SET TASKS:
a – In the article on Alberto Aquilani at Liverpool, what did Brian Reade call Aquilani?
b – Carry on the article about Alberto Aquilani at Liverpool from the point where it stops.

SELECTED TEXT:
>> Begin
All data used in this article is from http://www.anfieldindex.com/
Follow them on Twitter: https://twitter.com/#!/AnfieldIndex
Aquilani at Liverpool: La Dolce Vita?
It’s fair to say that Alberto Aquilani divides opinion. In fact in the modern era I’ve rarely known a player to divide the fanbase to such extremes. No less a respected writer than Brian Reade in his essential book “The Near Death of Liverpool FC – 44 months with a pair of cowboys” called Aquilani “the worst transfer in Liverpool’s history”. Everything around his transfer to Liverpool from the injuries to the politics of his arrival to his girlfriend has been debated ad nauseum – apart from one thing: his actual performance on the pitch using the official Opta data. Just how good or bad was he?
Thanks to trailblazing sites like Anfield Index, the use of Opta data has grown hugely over the last 18 months amongst general fans. However while Aquilani was still playing for LFC, the only data that was generally known in the public domain was that he had the best minutes per assist in the top five European Leagues. I’ve also heard Reds who’ve slated this, saying things like “one of them came of his backside when on the floor against Burnley” and “the assist stat is skewed and makes him look better than he was”. So to get a holistic view we’ll need to look at much more than just assists.
>> End
DATA:
>> Begin
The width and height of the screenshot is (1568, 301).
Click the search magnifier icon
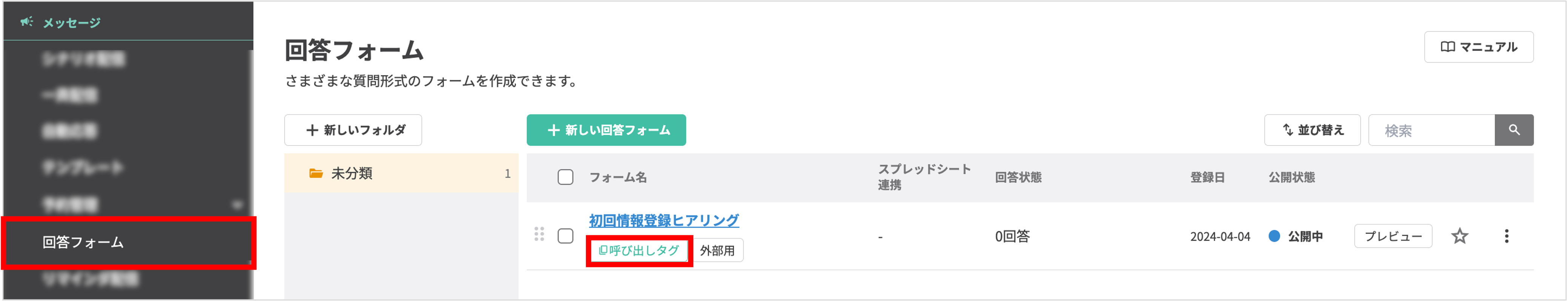(x=1515, y=130)
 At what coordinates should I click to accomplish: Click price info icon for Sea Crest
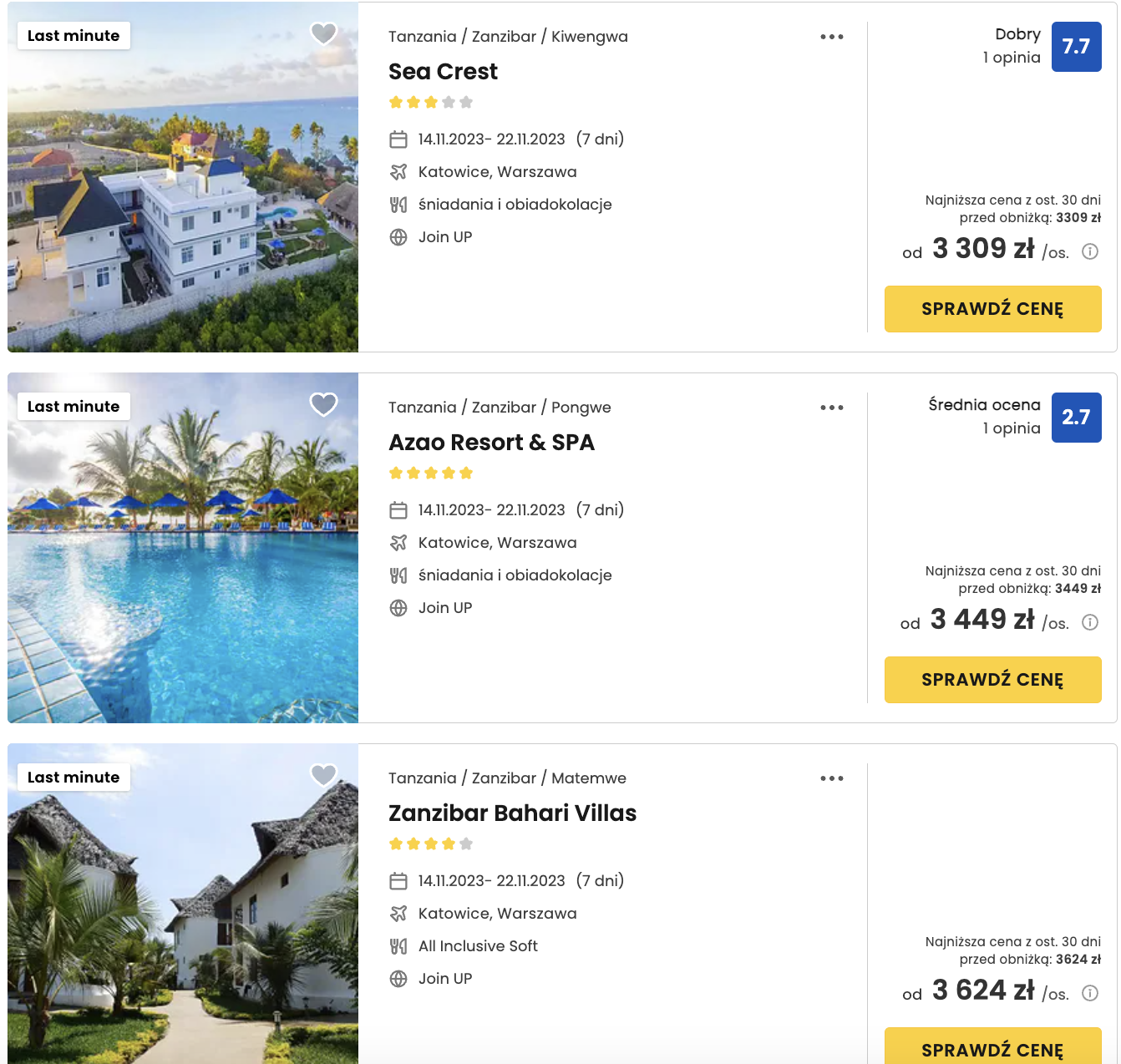click(x=1090, y=251)
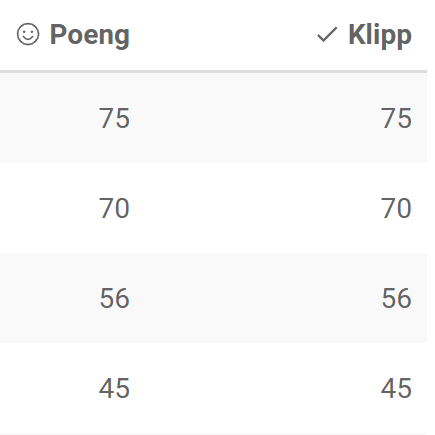Select the 70 value in Poeng column
Screen dimensions: 435x435
coord(114,208)
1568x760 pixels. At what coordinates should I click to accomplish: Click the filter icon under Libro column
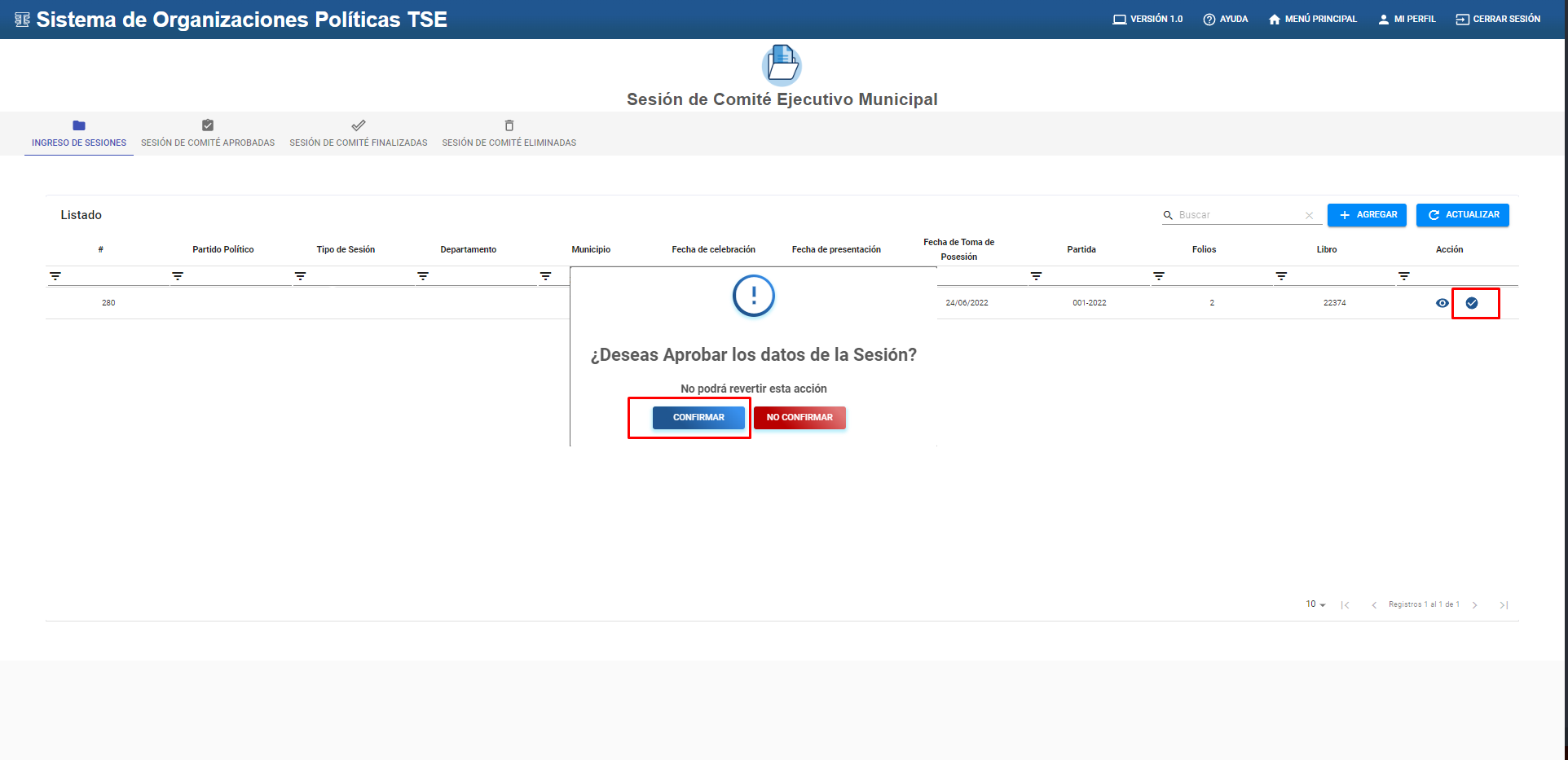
>> End
ANSWERS TO THE PROBLEMS:
a – The worst transfer in Liverpool's history.

b –
My approach to the Aquilani 2009/10 analysis will be in two parts, this one covering how well his performance compares to his team mates and a subsequent post comparing him to his peers in other top teams.
Before starting the analysis you have to ask what type of midfielder is Aquilani? The destroyer, passer or creator? Well empirically he is not a destroyer. So therefore we need separate ways of analysing PASSING and CREATIVITY using the Opta data.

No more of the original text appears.